Given information:

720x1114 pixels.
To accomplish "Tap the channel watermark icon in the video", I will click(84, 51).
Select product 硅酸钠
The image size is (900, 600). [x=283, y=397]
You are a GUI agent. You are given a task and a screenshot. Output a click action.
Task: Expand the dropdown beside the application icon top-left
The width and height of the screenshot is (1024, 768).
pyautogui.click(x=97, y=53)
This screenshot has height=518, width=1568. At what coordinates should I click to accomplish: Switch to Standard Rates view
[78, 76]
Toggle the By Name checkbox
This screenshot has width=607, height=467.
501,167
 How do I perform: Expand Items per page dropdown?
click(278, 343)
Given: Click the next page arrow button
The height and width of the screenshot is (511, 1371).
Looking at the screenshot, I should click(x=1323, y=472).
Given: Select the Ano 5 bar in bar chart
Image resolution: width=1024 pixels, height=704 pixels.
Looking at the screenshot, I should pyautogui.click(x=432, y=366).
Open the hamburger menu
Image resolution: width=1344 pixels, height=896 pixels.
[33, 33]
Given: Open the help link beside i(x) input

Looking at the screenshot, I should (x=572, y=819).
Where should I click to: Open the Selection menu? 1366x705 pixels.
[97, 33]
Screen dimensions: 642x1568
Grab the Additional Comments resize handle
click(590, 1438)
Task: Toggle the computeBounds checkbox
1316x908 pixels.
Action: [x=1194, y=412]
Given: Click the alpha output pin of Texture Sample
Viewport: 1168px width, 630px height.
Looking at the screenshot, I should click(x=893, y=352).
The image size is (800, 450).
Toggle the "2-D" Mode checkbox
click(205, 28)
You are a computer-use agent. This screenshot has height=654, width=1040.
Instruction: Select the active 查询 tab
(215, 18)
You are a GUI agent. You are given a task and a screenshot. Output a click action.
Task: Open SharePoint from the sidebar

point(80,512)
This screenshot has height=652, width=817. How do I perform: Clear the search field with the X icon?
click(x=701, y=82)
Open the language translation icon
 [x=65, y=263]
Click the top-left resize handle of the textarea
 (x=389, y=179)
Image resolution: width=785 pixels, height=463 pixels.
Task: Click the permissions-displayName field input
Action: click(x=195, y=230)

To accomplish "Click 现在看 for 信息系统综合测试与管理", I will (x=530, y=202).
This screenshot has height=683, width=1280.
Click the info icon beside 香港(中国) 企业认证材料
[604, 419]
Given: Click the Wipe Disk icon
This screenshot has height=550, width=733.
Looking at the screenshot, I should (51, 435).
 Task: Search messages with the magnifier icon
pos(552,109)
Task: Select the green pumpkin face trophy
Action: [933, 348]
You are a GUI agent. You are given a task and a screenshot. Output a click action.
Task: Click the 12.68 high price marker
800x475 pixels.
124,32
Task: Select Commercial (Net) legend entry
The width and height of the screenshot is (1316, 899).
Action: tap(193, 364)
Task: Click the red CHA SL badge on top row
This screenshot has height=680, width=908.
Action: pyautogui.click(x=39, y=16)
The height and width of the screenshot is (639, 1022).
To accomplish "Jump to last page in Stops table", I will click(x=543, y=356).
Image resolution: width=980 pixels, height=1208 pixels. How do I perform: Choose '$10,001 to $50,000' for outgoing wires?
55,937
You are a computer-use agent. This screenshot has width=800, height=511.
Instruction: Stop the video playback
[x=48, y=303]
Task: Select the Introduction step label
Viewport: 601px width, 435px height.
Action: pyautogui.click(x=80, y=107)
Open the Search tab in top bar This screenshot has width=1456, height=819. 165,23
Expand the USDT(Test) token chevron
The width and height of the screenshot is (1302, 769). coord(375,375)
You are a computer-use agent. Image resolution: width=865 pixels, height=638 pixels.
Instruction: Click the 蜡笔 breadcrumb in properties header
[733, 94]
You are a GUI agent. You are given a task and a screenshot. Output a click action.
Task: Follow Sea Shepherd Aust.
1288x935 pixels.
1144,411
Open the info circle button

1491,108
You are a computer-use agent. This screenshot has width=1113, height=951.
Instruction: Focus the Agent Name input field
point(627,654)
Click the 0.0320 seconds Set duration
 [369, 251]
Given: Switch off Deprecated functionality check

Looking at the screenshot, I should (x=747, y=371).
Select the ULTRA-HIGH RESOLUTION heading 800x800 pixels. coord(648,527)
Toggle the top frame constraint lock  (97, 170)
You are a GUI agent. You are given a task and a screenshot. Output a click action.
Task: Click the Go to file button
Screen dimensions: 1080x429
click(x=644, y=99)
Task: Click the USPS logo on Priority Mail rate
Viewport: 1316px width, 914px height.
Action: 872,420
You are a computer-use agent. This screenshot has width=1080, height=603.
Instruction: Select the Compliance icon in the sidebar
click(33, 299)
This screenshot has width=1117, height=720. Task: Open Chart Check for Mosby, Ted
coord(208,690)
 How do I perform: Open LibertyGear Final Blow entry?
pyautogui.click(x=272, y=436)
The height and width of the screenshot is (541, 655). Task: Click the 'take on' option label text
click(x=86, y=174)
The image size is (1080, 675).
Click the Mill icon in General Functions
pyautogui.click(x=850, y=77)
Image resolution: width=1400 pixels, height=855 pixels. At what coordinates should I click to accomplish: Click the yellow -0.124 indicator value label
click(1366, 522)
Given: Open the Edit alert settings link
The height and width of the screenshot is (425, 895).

Exercise aim:
Each line of the records that holds the word "computer" should be copied out.

Result of the exercise:
You are a computer-use agent. This screenshot has height=654, width=1040.
You are a computer-use agent. This screenshot has width=800, height=511.
You are a computer-use agent. Image resolution: width=865 pixels, height=638 pixels.
You are a computer-use agent. This screenshot has width=1113, height=951.
You are a computer-use agent. This screenshot has width=1080, height=603.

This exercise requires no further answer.